И все-таки как бы искусно ни была сплетена грамматическая сеть, жизнь утекает сквозь ее ячеи. Предпочитая откровенную капитуляцию мнимым победам, Сергей соединял свои предложения не союзами, а зиянием многоточий, разрушающих мираж осмысленного существования.
Это-то и выделяло Довлатова из соотечественников, о которых так точно написал Бродский: “...мы — народ придаточного предложения”.
По-моему, Бродский был единственным человеком, которого Сергей боялся. В этом нет ничего удивительного — его все боялись.
Когда у нас на радио возникала необходимость позвонить Бродскому, все смотрели на Сергея и он, налившись краской, долго собирался с духом, прежде чем набрать номер. Иногда такие звонки заканчивались экстравагантно. На вопросы Бродский отвечал совершенно непредсказуемым образом. Когда его, например, попросили прокомментировать приговор Сальману Рушди, он сказал, что в ответ на угрозу одному из своих членов ПЕН-клуб должен потребовать голову аятоллы — “проверить, что у него под чалмой”. Перед Бродским Сергей благоговел. Довлатов говорил о нем: “Он не первый. Он, к сожалению, единственный”. Только после его смерти на Парнасе стало тесно. Бродский был нашим оправданием перед временем и собой. “Я думаю, — писал Довлатов, — наше гнусное поколение, как и поколение Лермонтова, — уцелеет. Потому что среди нас есть художники такого масштаба, как Бродский”.
Надо сказать, что еще задолго до того как появилась профессия “друг Бродского”, близость к нему сводила с ума. Иногда — буквально. Бродский тут был абсолютно ни при чем. Со знанием дела Сергей писал: “Иосиф — единственный влиятельный русский на Западе, который явно, много и результативно помогает людям”.

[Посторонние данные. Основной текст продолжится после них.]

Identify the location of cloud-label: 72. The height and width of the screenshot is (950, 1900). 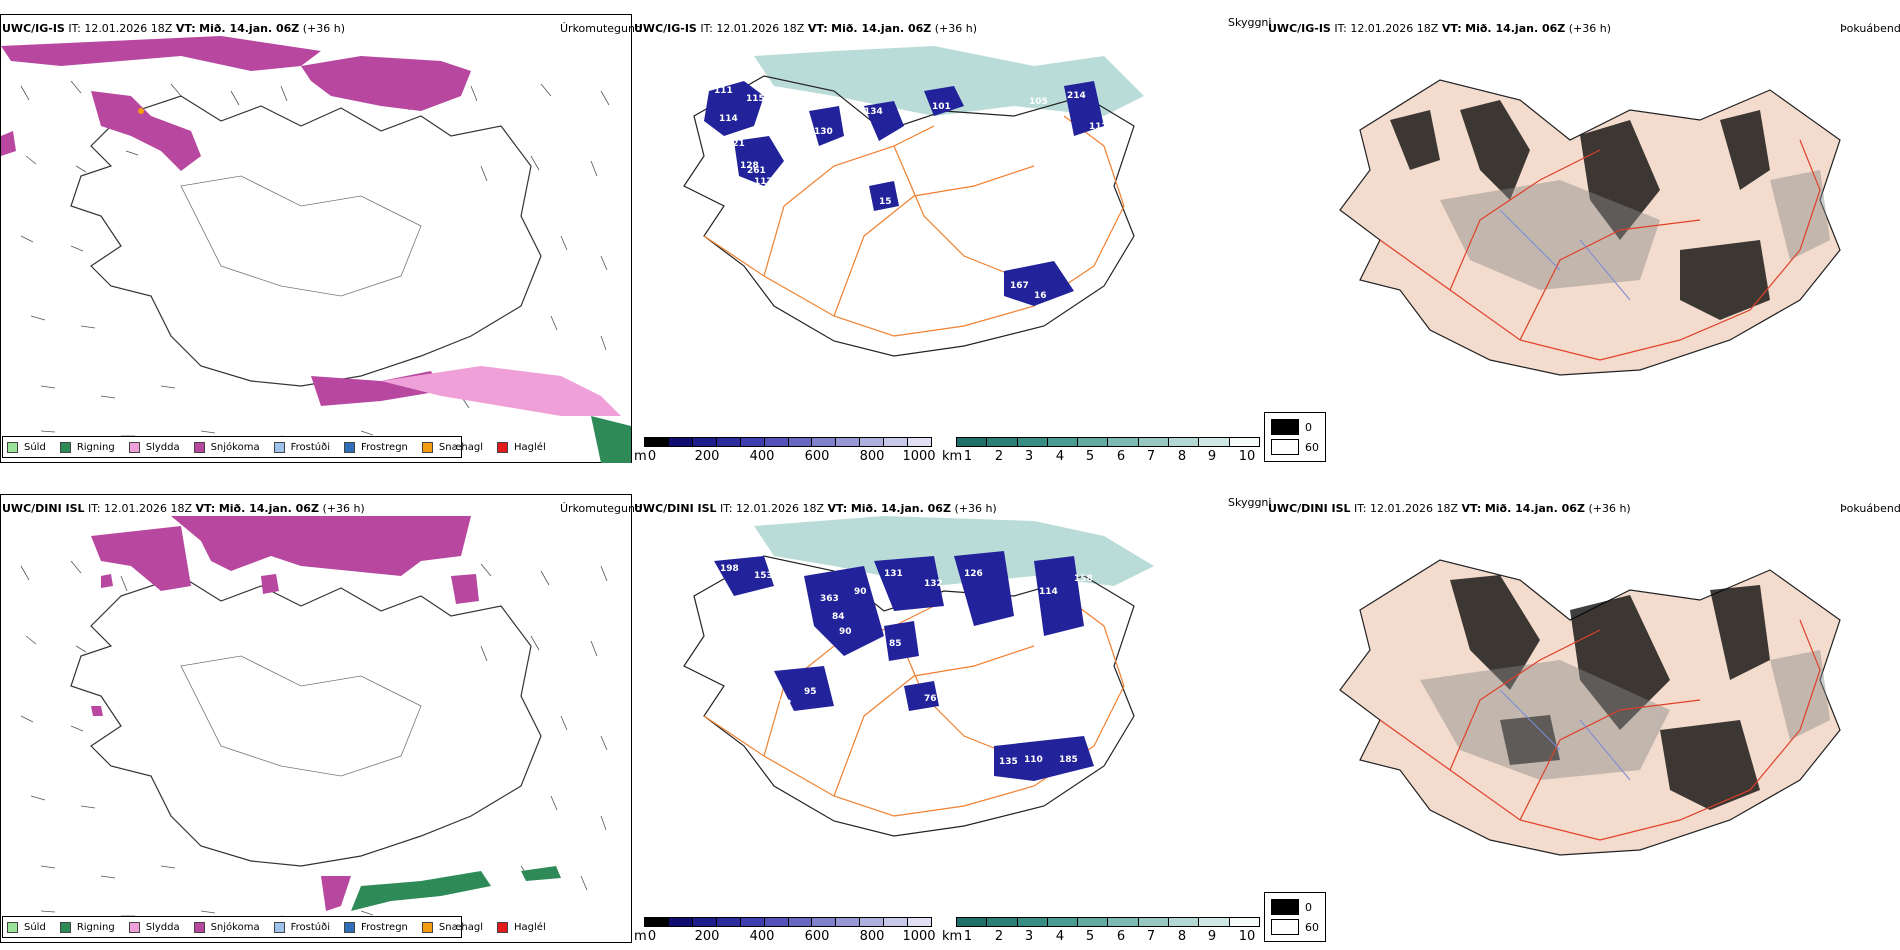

Особенно отзывчивым Бродский казался по сравнению с игнорировавшим эмиграцию Солженицыным. (На моей памяти Александр Исаевич поощрил только одного автора — некоего Орехова, искавшего истоки славянского племени в Древнем Египте. Среди прочего Орехов утверждал, что этруски сами заявляют о своем происхождении: “это — русские”.) Бродский же раздавал молодым авторам отзывы с щедростью, понять которую помогает одно его высказывание: “Меня настолько не интересуют чужие стихи, что уж лучше я скажу что-нибудь хорошее”. С прозой обстояло не лучше. Однажды его скупые, но все-таки благожелательные слова появились на обложке шпионского романа под названием “Они шли на связь”. Это, говорят, погубило автора, солидного доктора наук. Окрыленный похвалой, он с таким усердием занялся литературой, что потерял семью и работу.
Бродский, читавший все книги Довлатова, да еще в один присест, ценил Сергея больше других. Что не мешало Довлатову тщательно готовиться к каждой их встрече. Когда Бродский после очередного инфаркта пытался перейти на сигареты полегче, Довлатов принес ему пачку “Парламента”. Вредных смол в них было меньше одного миллиграмма, о чем и было написано на пачке: “Less than one”. Именно так называлось знаменитое английское эссе Бродского, титулу которого в русском переводе не нашлось достойного эквивалента.